Bryce Nelson, Head of Protein and Antibody Engineering at Orion Pharma, gives this presentation on exploring and the mammalian display filter with an eye toward developability and machine learning. This is crucial for selecting well-behaved antibodies that can be effectively used in clinical settings. 

Nelson said that although he had a soft spot for phage display due to its speed and longevity, it lacked the filter that mammalian display has: “With phage display, you have to do your characterisation after the fact, there’s no filter on it. Whereas with mammalian display, we have this developability filter which is what I'm going to touch on today. 

Nelson then discussed the combination of phage and mammalian display techniques to enhance the selection process of antibodies, leveraging the strengths of both methods: “We really combine the two: phage and mammalian display to get what we want in the end. 

Collaboration is essential in Nelson’s team at Orion. Their projects are split between Helsinki and a team at the University of Turku in Finland. Together they work on innovative projects, such as the iris system that toggles between phage and mammalian display, negating the need for chain swapping. 

“We have nice collaborations with the university there. Actually, we always have quite a few grad students in the labs and postdoc and PhD students.
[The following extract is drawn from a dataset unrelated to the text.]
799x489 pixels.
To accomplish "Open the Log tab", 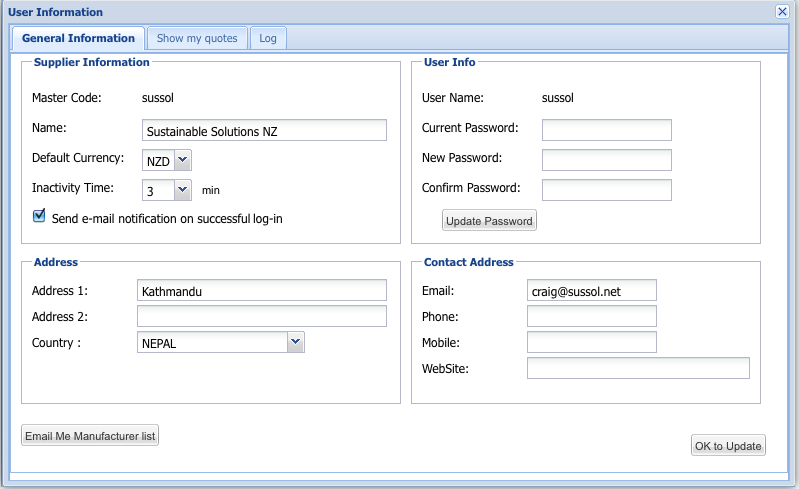I will (268, 38).
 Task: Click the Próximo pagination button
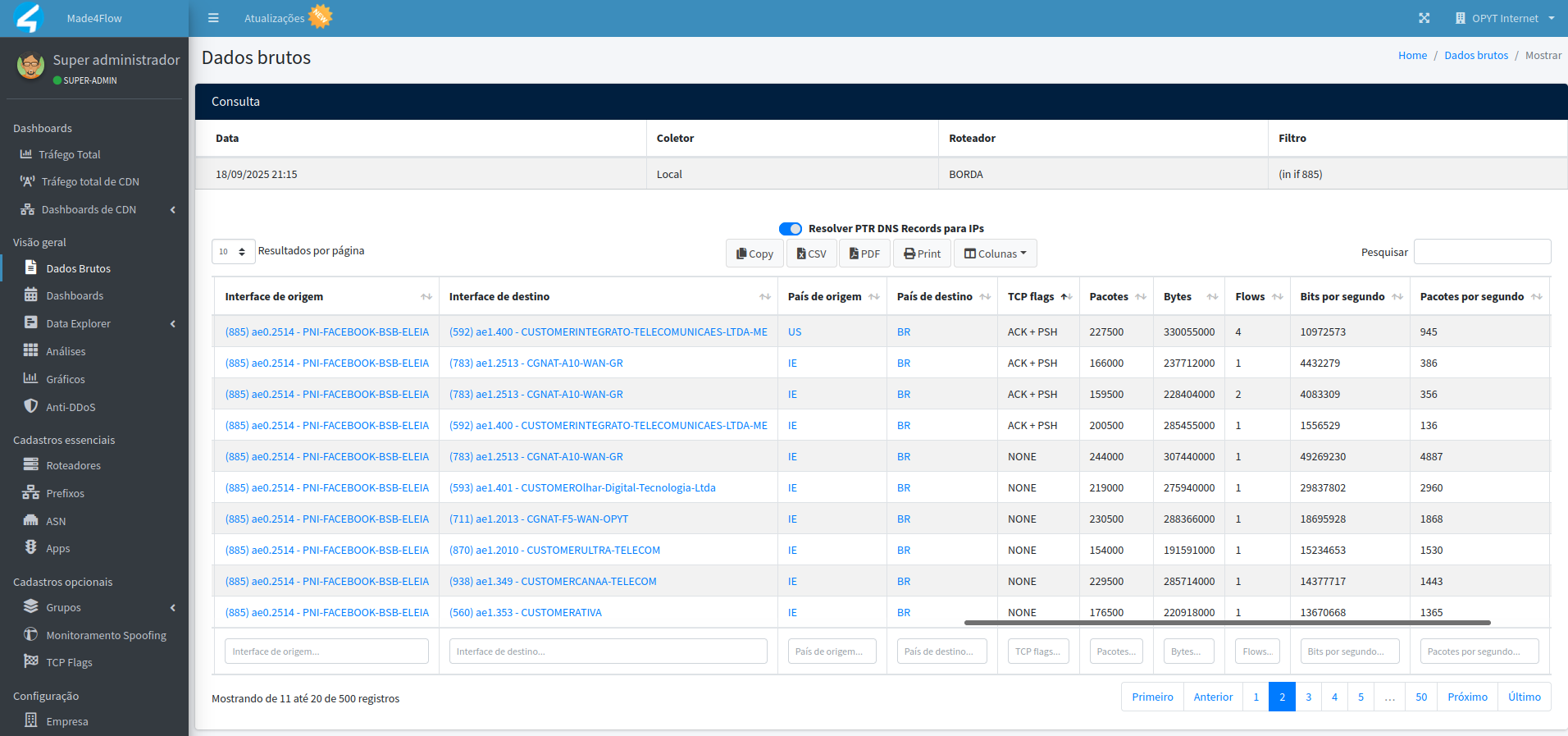[1467, 697]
It allows us to play on the side to really build the platform. 

A significant part of the talk was dedicated to the developability filter in mammalian display. Bryce emphasizes how this filter helps in selecting well-behaved antibodies that are less likely to aggregate and more likely to be stable. 

Nelson ended his presentation by touching on the integration of machine learning algorithms to analyze large datasets and improve the selection process of antibodies, aiming for more accurate and efficient results. 

“We go through our rounds of enrichment and at the end, we do a small sort and then we NGS set sort and see everything that's in there. 

“We are creating large data sets here. So, this is perfect for training machine learning algorithms and that's the direction that we're going into.